Transformity is one of the core concepts in Energy Systems Theory and it is fundamental to the calculation of emergy. Accurate evaluation of transformities and other emergy per unit values is essential for the broad acceptance, application and further development of emergy methods. Since the rules for the calculation of emergy are different from those for energy, particular calculation methods and models have been developed for use in the emergy analysis of networks, but double counting errors still occur because of errors in applying these rules when estimating the emergies of feedbacks and co-products. In this paper, configurations of network energy flows were classified into seven types based on commonly occurring combinations of feedbacks, splits, and co-products.

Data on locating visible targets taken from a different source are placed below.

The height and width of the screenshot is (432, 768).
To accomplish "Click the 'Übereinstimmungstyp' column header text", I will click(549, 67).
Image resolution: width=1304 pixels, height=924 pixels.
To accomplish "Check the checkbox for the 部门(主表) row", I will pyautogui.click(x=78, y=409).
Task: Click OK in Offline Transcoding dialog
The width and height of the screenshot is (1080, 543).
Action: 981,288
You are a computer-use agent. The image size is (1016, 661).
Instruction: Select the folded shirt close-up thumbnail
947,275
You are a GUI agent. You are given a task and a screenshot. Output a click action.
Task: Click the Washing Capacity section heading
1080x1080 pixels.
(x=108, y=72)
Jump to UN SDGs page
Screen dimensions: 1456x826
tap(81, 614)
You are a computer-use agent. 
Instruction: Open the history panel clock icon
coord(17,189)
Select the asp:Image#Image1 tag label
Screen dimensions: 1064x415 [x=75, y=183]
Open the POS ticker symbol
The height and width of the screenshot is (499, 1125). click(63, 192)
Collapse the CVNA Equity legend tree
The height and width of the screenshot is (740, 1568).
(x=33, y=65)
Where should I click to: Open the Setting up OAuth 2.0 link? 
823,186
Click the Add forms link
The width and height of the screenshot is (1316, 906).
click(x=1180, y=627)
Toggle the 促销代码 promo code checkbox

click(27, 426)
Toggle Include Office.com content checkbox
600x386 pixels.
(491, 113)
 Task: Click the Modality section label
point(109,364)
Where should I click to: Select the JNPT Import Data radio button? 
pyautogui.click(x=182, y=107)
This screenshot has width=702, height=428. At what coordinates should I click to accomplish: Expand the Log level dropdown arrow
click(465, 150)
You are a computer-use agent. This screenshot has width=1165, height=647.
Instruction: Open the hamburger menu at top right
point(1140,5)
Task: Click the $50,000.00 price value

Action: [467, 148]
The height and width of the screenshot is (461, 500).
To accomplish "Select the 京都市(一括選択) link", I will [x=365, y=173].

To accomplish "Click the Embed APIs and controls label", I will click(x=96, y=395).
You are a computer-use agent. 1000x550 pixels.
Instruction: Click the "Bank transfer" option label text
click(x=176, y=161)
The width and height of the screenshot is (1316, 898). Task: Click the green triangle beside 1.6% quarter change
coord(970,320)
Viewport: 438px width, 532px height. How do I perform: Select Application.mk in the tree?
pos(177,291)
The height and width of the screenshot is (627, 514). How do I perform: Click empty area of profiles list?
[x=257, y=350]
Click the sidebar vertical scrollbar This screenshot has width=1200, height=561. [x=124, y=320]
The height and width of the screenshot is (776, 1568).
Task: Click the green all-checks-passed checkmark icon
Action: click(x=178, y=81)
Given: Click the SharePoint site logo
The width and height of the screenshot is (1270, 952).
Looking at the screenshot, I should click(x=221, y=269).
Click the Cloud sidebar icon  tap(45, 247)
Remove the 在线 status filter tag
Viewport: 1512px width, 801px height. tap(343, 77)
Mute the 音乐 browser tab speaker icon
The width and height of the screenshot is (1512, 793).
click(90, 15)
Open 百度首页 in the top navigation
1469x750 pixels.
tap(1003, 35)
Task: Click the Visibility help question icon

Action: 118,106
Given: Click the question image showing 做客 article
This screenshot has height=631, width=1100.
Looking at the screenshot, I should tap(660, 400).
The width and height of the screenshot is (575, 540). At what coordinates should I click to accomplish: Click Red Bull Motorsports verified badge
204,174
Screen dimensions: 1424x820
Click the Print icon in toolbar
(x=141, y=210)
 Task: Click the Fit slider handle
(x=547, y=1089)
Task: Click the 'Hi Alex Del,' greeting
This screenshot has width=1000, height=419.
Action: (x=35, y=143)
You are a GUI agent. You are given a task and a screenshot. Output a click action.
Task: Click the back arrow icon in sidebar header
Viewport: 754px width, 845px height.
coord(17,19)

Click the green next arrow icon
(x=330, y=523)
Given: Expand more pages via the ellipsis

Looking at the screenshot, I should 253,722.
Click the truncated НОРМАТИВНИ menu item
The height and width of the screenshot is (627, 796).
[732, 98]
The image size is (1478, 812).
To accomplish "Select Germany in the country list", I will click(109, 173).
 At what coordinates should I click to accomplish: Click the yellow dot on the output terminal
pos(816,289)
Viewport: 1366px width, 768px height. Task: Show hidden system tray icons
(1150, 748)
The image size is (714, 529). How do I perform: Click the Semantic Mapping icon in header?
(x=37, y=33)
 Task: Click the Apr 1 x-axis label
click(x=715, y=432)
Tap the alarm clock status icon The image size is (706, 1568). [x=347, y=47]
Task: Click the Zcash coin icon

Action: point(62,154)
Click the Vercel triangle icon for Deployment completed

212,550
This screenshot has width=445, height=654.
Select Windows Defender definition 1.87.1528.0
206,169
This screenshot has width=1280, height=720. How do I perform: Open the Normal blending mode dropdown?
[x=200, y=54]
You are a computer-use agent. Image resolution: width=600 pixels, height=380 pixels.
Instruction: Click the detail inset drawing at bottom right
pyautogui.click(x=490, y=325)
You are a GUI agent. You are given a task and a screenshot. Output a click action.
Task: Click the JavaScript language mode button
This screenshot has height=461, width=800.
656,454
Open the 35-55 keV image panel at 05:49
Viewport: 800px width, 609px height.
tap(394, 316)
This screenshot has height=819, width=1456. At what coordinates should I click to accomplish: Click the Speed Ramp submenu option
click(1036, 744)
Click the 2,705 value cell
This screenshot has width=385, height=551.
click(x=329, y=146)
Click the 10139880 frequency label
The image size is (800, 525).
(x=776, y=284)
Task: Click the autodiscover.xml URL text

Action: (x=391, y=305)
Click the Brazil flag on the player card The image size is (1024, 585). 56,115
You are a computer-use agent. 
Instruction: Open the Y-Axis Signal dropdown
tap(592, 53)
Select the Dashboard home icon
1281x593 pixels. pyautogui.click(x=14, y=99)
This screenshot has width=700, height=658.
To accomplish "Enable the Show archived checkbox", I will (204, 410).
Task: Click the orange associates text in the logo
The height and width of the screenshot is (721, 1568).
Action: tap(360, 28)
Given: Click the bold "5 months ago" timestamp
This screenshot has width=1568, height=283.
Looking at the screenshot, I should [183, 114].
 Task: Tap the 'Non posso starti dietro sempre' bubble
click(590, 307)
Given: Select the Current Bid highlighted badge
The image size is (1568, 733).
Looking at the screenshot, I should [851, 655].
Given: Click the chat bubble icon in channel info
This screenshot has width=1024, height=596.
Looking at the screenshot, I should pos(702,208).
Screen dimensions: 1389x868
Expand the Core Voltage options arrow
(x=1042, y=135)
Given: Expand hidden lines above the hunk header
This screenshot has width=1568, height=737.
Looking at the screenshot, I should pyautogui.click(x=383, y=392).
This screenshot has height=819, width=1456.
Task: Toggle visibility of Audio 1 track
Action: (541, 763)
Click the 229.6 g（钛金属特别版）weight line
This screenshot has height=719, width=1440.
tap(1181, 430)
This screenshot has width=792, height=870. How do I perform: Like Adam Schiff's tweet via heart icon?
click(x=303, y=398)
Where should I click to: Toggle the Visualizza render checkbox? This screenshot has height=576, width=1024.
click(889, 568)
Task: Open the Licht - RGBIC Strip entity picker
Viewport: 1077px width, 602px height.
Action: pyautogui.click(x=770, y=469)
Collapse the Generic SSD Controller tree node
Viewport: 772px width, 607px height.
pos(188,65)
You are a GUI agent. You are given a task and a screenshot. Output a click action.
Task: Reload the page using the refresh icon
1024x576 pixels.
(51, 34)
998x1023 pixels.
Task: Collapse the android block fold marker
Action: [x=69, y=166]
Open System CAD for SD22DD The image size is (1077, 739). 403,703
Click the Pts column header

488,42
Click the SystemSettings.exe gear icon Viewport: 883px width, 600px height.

A method of structuring the network equations for each type using the rules of emergy algebra, which we called “preconditioning” prior to calculating transformities, was developed to avoid double counting errors in determining the emergy basis for energy flows in the network. The results obtained from previous approaches, the Track Summing Method, the Minimum Eigenvalue Model and the Linear Optimization Model, were reviewed in detail by evaluating a hypothetical system, which included several types of interactions and two inputs. A Matrix Model was introduced to simplify the calculation of transformities and it was also tested using the same hypothetical system. In addition, the Matrix Model was applied to two real case studies, which previously had been analyzed using the existing method and models. Comparison of the three case studies showed that if the preconditioning step to structure the equations was missing, double counting would lead to large errors in the transformity estimates, up to 275 percent for complex flows with feedback and co-product interactions. After preconditioning, the same results were obtained from all methods and models. The Matrix Model reduces the complexity of the Track Summing Method for the analysis of complex systems, and offers a more direct and understandable link between the network diagram and the matrix algebra, compared with the Minimum Eigenvalue Model or the Linear Optimization Model.